Salamander Mussel Tagging Continues at GNFH

 Genoa NFH mussel biologists have been busy this summer tagging juvenile mussels prior to their release into local rivers. One of the last batches of mussels to be tagged are a cohort of 3000 Salamander Mussels that were propagated in 2018 and are now ready for release. These mussels have been tagged with a black glue dot on each valve, or side of the shell, so during future survey efforts researchers will be able to tell if a found animal was propagated at the hatchery or is the result of natural recruitment. Later this summer, we’ll be working with partners from the Wisconsin DNR to release these mussels into the lower Chippewa River. Salamander mussels are a smaller mussel species, with mature adults reaching about 2” in length. These mussels are found only in specific sections of large and medium sized rivers in the Midwest, as they prefer very specific habitats conditions. Salamander mussels can occasionally be found in high abundance in protected spots under large flat rocks or the submerged ledges along cliff faces, near- but protected from- swift flows.
It is not a coincidence that these very specific habitat preferences are also the preferred habitats of the Mudpuppy (Necturus maculosus)—the aptly named Salamander Mussel is the only North American freshwater mussel species that uses a non-fish host to complete its lifecycle. The process is the same- Salamander Mussel glochidia attach to Mudpuppy gills just like other species’ glochidia attach to fish gills, then, when development is complete, drop off the host animal and settle into the sediment- in this case the protected spots under large rocks where the Mudpuppies spend much of their time. After release this fall, we hope these juveniles will be able to settle in good habitats with healthy Mudpuppy populations, and help this interesting mussel species maintain healthy populations in the Chippewa River! By Beth Glidewell

Juvenile Salamander Mussels with a black superglue dot on each valve are kept in a tank at the hatchery while waiting to be released into the Chippewa River. Photo credit: Beth Glidewell/ USFWS.

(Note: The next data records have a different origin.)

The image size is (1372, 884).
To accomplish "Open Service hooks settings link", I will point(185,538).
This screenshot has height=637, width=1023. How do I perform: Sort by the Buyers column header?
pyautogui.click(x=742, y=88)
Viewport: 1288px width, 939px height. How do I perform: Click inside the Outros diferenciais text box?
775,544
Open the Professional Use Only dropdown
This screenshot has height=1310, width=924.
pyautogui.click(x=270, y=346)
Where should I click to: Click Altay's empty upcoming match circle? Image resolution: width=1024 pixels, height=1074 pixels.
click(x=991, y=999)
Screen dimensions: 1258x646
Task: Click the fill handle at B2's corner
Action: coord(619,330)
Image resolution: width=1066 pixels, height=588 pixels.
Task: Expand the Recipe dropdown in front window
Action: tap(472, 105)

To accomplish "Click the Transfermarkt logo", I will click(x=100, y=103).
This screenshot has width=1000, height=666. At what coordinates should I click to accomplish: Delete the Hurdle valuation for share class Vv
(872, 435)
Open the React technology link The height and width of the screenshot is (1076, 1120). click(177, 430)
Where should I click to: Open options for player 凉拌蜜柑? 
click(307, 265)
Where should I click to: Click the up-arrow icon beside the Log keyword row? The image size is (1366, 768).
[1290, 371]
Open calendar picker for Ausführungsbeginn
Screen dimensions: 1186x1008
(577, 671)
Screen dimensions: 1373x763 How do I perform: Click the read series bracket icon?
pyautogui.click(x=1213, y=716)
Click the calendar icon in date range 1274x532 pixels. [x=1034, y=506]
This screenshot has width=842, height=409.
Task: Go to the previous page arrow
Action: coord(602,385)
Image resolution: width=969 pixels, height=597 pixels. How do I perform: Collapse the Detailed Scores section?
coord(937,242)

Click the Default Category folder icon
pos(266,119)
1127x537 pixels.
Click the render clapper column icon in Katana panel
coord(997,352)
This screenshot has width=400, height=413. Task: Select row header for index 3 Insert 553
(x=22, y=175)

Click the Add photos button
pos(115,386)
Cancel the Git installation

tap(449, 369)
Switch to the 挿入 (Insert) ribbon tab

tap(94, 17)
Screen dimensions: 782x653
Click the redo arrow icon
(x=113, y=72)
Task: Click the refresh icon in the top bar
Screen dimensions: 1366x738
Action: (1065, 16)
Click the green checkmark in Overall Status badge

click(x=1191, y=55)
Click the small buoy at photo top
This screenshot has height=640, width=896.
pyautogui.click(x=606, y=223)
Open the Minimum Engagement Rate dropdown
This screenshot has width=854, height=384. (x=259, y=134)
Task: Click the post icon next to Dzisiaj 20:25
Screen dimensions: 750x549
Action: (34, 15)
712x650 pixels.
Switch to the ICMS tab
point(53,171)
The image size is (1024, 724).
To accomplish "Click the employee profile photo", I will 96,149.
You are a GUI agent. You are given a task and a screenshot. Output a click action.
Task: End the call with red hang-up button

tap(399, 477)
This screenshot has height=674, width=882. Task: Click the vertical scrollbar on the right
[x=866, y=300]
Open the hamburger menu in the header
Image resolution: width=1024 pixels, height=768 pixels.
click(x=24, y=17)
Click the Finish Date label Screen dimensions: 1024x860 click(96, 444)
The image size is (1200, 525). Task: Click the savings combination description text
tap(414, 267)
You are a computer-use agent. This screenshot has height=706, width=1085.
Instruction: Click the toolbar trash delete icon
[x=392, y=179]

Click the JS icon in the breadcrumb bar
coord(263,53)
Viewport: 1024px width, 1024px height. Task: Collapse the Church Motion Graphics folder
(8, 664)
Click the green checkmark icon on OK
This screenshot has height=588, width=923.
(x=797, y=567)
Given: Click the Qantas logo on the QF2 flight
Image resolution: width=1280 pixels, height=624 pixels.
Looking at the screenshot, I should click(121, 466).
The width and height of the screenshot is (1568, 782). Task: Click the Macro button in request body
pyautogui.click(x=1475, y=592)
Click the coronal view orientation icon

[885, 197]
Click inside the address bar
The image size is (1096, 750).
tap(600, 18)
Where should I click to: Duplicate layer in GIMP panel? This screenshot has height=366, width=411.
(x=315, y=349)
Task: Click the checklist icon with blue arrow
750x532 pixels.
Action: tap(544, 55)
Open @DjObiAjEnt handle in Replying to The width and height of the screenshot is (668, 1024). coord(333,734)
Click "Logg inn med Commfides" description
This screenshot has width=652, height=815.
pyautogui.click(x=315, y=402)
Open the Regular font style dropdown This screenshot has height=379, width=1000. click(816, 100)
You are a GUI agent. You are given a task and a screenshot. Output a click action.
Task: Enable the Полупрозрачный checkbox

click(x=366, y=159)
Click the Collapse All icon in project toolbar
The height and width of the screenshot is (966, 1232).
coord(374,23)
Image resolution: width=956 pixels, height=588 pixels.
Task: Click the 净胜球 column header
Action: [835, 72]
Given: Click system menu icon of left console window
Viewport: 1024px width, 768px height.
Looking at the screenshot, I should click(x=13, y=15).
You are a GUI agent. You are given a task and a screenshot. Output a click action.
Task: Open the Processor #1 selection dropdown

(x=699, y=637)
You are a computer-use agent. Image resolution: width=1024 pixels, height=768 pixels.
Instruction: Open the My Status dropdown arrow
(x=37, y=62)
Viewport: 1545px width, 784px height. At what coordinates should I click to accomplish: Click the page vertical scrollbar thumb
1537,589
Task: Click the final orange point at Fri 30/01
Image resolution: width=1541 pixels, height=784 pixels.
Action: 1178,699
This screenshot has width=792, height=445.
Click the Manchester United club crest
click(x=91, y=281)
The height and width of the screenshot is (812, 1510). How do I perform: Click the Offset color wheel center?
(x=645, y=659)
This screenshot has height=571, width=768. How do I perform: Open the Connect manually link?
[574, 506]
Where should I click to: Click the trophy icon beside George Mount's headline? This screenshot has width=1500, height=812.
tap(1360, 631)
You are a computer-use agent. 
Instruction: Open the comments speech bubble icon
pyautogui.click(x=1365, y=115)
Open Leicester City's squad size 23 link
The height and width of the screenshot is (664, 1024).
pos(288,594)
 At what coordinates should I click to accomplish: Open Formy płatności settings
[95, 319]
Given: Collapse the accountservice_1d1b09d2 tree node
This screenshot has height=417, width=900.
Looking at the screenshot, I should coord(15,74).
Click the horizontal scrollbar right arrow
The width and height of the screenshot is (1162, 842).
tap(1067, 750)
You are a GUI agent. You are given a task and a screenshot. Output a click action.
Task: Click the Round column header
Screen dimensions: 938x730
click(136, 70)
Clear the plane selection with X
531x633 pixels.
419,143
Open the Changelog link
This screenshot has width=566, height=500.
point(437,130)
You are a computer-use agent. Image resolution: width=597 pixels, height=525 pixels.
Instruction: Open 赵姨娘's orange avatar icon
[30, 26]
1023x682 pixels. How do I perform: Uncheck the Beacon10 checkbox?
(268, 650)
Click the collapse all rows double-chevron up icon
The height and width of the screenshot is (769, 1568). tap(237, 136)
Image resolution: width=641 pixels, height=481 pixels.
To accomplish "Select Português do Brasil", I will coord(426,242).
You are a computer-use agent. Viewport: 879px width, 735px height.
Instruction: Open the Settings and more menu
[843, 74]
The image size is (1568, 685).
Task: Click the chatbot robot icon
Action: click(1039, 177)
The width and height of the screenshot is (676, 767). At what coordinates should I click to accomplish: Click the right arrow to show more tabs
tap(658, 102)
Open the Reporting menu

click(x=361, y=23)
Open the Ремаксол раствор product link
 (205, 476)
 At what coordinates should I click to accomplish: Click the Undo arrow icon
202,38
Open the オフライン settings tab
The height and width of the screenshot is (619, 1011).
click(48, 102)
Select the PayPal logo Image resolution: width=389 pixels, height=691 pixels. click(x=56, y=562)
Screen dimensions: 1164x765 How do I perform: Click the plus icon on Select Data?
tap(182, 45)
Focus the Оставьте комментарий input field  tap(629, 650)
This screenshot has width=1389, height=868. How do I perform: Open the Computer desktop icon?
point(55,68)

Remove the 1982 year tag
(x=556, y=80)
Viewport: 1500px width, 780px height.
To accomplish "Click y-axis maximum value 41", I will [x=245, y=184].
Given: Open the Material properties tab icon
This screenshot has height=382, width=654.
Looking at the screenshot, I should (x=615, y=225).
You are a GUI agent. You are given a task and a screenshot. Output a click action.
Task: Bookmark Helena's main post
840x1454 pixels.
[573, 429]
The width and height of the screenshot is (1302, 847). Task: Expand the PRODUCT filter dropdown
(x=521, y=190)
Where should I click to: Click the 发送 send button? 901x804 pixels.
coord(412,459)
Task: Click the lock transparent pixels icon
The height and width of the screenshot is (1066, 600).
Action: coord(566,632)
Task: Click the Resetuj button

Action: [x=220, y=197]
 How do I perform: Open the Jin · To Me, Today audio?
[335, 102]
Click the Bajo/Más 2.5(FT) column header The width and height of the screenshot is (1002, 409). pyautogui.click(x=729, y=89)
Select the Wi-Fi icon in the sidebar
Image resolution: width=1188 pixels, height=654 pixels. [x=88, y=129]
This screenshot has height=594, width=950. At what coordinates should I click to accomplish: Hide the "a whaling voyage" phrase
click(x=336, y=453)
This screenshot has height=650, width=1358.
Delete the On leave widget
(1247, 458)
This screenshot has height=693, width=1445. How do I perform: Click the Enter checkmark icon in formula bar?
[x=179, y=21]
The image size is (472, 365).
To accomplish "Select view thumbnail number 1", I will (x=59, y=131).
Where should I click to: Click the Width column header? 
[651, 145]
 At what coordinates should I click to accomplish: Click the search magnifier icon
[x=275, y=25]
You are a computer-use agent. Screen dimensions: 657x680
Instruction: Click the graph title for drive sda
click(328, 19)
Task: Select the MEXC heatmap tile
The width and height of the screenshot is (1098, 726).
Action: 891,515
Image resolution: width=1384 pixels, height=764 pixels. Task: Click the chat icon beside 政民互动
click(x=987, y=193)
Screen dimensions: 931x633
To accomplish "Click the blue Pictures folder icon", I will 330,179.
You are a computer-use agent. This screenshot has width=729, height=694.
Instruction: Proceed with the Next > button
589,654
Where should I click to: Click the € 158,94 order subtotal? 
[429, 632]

2020 vision isn’t required to see July’s juvenile mussels: they’re growing!

Even 2020 is proving to be a good year for mussel production at GNFH. The most exciting moments of any year of production is when we first start seeing new juveniles in our tanks. Since mussels start out so small (<200 ?m), only once they’ve grown to more than a millimeter in length do we have confidence in their survival. A month or so after juveniles are placed in tanks in the Mobile Aquatic Rearing System (MARS), or Mussel Trailer, our biologists find themselves ever so gently feeling along the bottom and edges of the tanks for the tiny pebbles that might be growing juveniles. Sometimes instead of pebbles, when we draw our hands from the water we have mussels attached to our fingers by a web of their byssal threads. This year was no different. After weeks of careful dabbling one day I drew up a tiny Black Sandshell and when I searched the front edge of another tank I found, not the tiny juveniles we usually find, but substantial animals that will be ready for release this fall.
We started the year with Giant Floater production in February. These juveniles grew in plastic shoe boxes in the mussel building until the water warmed enough for the trailer to be deployed. This species grows quickly once the water begins to warm. They reached the size of dimes by mid-July.
Black Sandshell production started later in early June and most of the juveniles went out into ponds at the hatchery still attached the Walleye, but a few fish were held back to see how many juveniles might be in any cage. These juvenile mussels went into the trailer and they’re bigger than the head of a pin, or about a millimeter in length. These tiny animals are growing quickly for their shell thickness. We find that for most species the thinner the shell the more quickly juveniles grow. Black Sandshell produce a substantial shell that allows them to be stable in rocky runs on the Mississippi and tributaries, while the Giant floaters grow in the finer substrates in lower flow areas.
By: Megan Bradley

Giant Floater juveniles (dropped off the fish in February 2020), approximately the size of dimes.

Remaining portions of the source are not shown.